The use of mechanical guides has some notable disadvantages. It requires investing in an additional piece of equipment that makes large, linear transducers even bulkier. Mechanical guides restrict the angle of the needle and the skin entry point. This restriction prevents the operator from continuously redirecting the needle as may be needed in certain cases. Lastly, the fixed angle of entry may make some superficial structures difficult to access.

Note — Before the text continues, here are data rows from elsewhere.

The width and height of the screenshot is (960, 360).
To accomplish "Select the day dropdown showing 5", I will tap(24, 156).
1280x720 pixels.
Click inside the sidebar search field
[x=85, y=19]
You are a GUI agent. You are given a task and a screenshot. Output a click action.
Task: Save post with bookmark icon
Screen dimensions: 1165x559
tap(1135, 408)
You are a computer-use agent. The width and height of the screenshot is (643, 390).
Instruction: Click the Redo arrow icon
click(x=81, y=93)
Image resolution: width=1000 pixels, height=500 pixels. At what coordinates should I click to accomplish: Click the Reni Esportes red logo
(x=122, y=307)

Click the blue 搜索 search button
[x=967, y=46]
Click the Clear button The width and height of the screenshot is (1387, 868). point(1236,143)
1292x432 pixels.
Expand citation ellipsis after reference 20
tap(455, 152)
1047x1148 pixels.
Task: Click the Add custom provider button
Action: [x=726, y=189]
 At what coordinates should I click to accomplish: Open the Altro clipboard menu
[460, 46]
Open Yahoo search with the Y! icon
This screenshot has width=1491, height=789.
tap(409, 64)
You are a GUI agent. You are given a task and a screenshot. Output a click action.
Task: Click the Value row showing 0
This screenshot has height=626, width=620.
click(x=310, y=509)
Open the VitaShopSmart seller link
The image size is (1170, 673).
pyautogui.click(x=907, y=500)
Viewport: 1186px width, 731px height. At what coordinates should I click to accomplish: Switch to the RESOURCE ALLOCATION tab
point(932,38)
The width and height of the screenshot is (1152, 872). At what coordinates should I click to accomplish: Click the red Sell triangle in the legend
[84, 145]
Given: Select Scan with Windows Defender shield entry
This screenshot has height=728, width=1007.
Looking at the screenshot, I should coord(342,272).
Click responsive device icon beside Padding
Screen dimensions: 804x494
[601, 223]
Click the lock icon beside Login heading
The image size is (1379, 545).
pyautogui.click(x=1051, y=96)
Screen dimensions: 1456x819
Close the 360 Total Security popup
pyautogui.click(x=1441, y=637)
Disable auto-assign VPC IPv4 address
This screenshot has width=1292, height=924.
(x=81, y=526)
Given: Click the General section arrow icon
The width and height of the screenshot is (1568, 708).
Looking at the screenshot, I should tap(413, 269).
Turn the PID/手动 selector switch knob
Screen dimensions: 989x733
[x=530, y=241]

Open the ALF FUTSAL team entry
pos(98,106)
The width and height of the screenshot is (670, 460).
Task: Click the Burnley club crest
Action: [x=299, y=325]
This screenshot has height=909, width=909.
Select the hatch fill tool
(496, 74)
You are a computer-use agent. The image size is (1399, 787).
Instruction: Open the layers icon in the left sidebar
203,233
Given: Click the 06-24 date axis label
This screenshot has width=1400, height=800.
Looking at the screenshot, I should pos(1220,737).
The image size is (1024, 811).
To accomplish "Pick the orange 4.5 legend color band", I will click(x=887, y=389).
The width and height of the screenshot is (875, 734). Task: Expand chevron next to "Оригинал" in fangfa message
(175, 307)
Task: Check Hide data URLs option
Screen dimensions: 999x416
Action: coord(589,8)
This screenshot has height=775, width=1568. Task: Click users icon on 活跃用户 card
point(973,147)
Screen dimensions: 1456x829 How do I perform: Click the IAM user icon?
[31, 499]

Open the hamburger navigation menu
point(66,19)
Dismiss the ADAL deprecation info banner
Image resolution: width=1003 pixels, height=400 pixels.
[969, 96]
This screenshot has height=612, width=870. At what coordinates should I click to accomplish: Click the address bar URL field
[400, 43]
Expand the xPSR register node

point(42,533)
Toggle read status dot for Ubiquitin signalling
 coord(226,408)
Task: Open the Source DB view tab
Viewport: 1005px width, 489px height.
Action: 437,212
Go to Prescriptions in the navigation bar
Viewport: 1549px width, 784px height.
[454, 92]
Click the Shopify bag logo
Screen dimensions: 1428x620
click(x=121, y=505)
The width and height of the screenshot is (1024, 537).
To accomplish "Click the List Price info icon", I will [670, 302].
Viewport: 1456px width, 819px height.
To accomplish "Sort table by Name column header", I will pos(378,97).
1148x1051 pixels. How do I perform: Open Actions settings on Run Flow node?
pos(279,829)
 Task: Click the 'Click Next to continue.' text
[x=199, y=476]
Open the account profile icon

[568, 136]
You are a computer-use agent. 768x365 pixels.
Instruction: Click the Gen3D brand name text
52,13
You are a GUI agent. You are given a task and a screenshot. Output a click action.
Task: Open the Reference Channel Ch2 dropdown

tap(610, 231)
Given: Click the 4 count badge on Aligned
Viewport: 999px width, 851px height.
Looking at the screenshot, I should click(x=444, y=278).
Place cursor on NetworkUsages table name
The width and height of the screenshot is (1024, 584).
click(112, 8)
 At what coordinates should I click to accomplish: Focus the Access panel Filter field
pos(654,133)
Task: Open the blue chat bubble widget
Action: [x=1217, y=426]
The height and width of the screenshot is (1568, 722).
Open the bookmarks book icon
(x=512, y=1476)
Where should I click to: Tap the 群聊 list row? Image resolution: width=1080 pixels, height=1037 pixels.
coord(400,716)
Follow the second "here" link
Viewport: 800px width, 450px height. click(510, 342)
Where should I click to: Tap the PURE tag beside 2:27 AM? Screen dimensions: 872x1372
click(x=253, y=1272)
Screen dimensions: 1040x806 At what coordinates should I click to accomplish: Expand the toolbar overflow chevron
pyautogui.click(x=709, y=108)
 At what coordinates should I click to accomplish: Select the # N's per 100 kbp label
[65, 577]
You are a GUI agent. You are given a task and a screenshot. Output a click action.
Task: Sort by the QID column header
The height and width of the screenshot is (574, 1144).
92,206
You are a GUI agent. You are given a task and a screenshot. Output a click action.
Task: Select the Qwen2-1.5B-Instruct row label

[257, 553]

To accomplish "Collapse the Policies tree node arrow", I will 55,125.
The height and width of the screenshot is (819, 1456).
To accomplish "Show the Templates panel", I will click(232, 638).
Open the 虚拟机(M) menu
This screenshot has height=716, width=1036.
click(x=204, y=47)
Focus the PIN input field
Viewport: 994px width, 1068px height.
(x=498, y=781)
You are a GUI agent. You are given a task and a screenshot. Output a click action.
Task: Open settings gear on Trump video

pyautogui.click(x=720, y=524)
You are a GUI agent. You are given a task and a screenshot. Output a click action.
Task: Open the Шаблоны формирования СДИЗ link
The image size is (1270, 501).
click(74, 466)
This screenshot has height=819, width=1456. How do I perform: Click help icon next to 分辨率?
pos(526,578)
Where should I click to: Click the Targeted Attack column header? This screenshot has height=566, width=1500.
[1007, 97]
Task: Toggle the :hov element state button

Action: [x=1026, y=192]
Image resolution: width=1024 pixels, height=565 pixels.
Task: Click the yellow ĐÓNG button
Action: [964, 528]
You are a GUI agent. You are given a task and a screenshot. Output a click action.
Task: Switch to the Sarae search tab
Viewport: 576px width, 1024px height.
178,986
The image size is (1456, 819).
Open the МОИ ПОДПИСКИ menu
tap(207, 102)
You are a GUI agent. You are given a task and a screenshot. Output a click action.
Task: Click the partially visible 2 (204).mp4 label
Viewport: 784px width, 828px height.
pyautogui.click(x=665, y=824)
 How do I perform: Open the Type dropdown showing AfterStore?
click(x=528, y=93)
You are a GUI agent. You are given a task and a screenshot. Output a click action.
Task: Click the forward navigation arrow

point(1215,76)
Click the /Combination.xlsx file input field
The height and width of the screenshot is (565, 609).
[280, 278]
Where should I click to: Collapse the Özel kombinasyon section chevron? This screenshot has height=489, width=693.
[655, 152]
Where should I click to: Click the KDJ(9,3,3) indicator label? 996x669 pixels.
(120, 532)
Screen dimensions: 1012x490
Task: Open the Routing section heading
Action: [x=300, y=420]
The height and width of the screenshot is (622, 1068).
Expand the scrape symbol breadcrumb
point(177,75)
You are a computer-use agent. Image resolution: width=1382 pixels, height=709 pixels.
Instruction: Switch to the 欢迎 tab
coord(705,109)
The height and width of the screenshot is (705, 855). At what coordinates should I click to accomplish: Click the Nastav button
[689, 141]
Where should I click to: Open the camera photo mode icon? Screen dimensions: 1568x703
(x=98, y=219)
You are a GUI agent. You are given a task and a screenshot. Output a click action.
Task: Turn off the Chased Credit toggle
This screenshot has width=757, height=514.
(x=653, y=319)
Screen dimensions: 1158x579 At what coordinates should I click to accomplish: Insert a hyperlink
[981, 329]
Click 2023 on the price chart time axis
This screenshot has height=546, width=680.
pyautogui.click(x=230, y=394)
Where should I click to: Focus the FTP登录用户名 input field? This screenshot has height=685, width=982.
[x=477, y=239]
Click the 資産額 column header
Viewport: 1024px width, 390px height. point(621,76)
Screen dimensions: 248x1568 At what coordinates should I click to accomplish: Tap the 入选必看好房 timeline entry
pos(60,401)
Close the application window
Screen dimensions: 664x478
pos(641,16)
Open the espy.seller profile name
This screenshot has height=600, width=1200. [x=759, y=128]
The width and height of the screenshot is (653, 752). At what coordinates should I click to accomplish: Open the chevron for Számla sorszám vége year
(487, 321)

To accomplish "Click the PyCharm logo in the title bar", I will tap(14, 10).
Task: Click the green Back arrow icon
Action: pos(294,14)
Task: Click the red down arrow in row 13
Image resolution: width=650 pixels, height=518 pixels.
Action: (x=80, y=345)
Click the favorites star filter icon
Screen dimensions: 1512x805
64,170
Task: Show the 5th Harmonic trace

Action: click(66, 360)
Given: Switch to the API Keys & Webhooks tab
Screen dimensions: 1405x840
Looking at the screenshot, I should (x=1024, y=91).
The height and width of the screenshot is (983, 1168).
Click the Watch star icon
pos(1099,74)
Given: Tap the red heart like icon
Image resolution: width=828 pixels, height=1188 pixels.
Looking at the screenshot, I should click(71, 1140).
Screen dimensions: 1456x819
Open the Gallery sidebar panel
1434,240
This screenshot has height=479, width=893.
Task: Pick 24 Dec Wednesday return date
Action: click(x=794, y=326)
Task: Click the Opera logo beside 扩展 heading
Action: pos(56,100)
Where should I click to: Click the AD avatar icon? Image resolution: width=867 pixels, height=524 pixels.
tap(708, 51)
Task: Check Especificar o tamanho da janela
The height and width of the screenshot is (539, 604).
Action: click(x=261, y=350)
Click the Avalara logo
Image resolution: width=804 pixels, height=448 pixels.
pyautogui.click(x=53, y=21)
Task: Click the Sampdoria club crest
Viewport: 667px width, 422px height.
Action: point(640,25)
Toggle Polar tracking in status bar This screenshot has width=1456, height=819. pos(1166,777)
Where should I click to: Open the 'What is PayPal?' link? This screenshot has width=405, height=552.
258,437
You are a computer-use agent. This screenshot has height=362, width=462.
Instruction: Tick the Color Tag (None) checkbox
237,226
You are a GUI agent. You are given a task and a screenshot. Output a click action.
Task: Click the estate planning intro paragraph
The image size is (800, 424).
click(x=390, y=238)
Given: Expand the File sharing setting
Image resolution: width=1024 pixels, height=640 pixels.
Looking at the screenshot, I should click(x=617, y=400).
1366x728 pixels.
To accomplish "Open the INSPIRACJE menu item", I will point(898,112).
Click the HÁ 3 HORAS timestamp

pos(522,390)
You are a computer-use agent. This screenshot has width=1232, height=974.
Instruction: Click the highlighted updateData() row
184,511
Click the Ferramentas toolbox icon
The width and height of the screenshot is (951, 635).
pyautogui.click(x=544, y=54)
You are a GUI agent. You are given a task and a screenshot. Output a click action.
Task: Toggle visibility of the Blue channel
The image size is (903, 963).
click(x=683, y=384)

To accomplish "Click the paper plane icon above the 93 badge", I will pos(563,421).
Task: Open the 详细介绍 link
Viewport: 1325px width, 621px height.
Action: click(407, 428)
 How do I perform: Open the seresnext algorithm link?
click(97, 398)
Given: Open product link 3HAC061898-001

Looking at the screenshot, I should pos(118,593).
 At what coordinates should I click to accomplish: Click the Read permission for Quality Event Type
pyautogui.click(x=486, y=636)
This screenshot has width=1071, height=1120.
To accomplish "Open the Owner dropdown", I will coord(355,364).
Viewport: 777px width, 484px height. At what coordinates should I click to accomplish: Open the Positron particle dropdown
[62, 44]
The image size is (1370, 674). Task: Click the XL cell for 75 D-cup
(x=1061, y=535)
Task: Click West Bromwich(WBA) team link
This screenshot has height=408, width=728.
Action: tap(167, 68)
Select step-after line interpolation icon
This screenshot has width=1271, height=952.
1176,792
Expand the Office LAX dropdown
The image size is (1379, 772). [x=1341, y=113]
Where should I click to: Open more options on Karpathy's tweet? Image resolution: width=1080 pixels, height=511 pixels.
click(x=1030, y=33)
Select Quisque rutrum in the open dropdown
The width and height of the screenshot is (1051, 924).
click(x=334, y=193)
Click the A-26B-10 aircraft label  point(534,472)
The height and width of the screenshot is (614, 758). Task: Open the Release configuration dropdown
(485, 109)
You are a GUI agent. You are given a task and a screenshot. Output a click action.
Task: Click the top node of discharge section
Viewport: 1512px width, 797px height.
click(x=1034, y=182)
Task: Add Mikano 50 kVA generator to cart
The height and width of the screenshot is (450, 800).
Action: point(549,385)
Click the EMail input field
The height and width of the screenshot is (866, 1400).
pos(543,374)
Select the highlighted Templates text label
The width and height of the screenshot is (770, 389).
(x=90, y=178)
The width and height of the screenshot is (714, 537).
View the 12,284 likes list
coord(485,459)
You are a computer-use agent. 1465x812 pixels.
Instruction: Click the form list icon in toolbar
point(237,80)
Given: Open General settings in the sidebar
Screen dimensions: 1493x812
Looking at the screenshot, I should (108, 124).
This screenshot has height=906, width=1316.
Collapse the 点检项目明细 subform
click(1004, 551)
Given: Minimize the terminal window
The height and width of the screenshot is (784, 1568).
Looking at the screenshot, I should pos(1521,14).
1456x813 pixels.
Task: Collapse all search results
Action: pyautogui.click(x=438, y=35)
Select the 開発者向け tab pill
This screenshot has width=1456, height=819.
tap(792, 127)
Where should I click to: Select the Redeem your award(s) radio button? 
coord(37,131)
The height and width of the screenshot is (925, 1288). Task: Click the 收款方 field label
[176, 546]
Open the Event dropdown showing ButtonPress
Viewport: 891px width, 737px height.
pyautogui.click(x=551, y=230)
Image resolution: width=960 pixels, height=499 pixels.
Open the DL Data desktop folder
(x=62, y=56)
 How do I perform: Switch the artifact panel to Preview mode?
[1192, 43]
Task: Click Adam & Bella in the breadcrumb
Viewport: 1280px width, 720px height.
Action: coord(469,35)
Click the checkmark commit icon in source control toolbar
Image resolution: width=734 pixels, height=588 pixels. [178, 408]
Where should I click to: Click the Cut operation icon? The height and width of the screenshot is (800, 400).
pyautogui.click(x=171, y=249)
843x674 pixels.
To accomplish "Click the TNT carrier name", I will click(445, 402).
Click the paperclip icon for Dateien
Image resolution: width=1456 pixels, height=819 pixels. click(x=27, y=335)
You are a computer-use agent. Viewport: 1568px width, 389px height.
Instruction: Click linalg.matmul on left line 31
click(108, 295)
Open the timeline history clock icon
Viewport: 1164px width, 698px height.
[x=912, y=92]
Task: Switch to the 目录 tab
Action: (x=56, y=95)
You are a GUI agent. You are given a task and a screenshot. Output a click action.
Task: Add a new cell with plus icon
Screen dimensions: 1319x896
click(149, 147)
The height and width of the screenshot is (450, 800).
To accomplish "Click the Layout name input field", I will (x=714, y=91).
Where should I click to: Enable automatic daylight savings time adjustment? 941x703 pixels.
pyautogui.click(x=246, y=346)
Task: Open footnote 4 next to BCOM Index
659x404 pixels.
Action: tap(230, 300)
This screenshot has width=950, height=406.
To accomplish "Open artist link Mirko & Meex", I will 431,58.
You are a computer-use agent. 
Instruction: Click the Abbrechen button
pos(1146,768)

The largest study to evaluate needle-guided US was published by Denys et al. This nonrandomized study reported a 100% success rate for US guidance among 928 patients. In comparison, the success rate for the landmark approach was 88% among 302 patients. With needle-guided US, there also was a significant improvement in venous access time (9.8 versus 44.5 seconds), carotid puncture rate (1.7% versus 8.3%), brachial plexus irritation (0.4% versus 1.7%), hematoma development (0.2% versus 3.3%), and average number of attempts to success (1.3 versus 2.5).

Free-Hand Method

The alternative to using a needle-guide system is to perform the procedure using the free-hand technique. In this situation, the transducer and the advancing needle are positioned and stabilized with the operator's or an assistant's hands ( Figure 69-2-8 ). Continuous fine adjustments can be made in the needle's direction and in the transducer's view. Although it generally is considered to be a more technically demanding procedure, this approach offers more flexibility for the operator. In addition, if an assistant is available, he or she can hold the transducer on a site distant from the needle entry point, thereby removing it from the sterile field and potentially increasing the speed with which the target vein can be cannulated.

F igure 69-2-8, Free-hand technique.